* _Aufgabenstellung_
Gib sämtliche folgenden Einträge Zeile für Zeile unverändert wieder.

★ ★ ★

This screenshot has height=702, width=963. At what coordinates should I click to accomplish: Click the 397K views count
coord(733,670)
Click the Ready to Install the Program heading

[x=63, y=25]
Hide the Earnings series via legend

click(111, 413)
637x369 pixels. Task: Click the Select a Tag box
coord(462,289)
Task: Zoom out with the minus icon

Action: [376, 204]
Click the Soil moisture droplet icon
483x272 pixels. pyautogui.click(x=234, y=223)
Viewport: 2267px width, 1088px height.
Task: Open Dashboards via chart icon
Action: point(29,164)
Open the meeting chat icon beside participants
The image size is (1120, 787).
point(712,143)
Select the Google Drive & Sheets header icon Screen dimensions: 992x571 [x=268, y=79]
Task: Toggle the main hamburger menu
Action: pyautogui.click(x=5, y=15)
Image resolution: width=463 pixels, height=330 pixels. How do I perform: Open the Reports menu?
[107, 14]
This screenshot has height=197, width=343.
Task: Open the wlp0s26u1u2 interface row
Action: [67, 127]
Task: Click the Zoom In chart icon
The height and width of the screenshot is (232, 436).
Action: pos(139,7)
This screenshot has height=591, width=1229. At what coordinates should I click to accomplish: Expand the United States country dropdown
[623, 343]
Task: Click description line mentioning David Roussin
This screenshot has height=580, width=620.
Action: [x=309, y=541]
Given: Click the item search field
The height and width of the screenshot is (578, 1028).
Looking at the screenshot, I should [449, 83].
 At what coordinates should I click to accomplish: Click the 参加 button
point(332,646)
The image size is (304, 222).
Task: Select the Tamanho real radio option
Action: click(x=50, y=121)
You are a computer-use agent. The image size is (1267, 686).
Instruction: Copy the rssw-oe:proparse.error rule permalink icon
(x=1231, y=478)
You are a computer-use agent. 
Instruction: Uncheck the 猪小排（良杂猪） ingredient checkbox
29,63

★ ★ ★

* _Ergebnis der Übung_
This screenshot has height=702, width=963. At what coordinates should I click to accomplish: Click the 397K views count
coord(733,670)
Click the Ready to Install the Program heading

[x=63, y=25]
Hide the Earnings series via legend

click(111, 413)
637x369 pixels. Task: Click the Select a Tag box
coord(462,289)
Task: Zoom out with the minus icon

Action: [376, 204]
Click the Soil moisture droplet icon
483x272 pixels. pyautogui.click(x=234, y=223)
Viewport: 2267px width, 1088px height.
Task: Open Dashboards via chart icon
Action: point(29,164)
Open the meeting chat icon beside participants
The image size is (1120, 787).
point(712,143)
Select the Google Drive & Sheets header icon Screen dimensions: 992x571 [x=268, y=79]
Task: Toggle the main hamburger menu
Action: pyautogui.click(x=5, y=15)
Image resolution: width=463 pixels, height=330 pixels. How do I perform: Open the Reports menu?
[107, 14]
This screenshot has height=197, width=343.
Task: Open the wlp0s26u1u2 interface row
Action: [67, 127]
Task: Click the Zoom In chart icon
The height and width of the screenshot is (232, 436).
Action: pos(139,7)
This screenshot has height=591, width=1229. At what coordinates should I click to accomplish: Expand the United States country dropdown
[623, 343]
Task: Click description line mentioning David Roussin
This screenshot has height=580, width=620.
Action: [x=309, y=541]
Given: Click the item search field
The height and width of the screenshot is (578, 1028).
Looking at the screenshot, I should [449, 83].
 At what coordinates should I click to accomplish: Click the 参加 button
point(332,646)
The image size is (304, 222).
Task: Select the Tamanho real radio option
Action: click(x=50, y=121)
You are a computer-use agent. The image size is (1267, 686).
Instruction: Copy the rssw-oe:proparse.error rule permalink icon
(x=1231, y=478)
You are a computer-use agent. 
Instruction: Uncheck the 猪小排（良杂猪） ingredient checkbox
29,63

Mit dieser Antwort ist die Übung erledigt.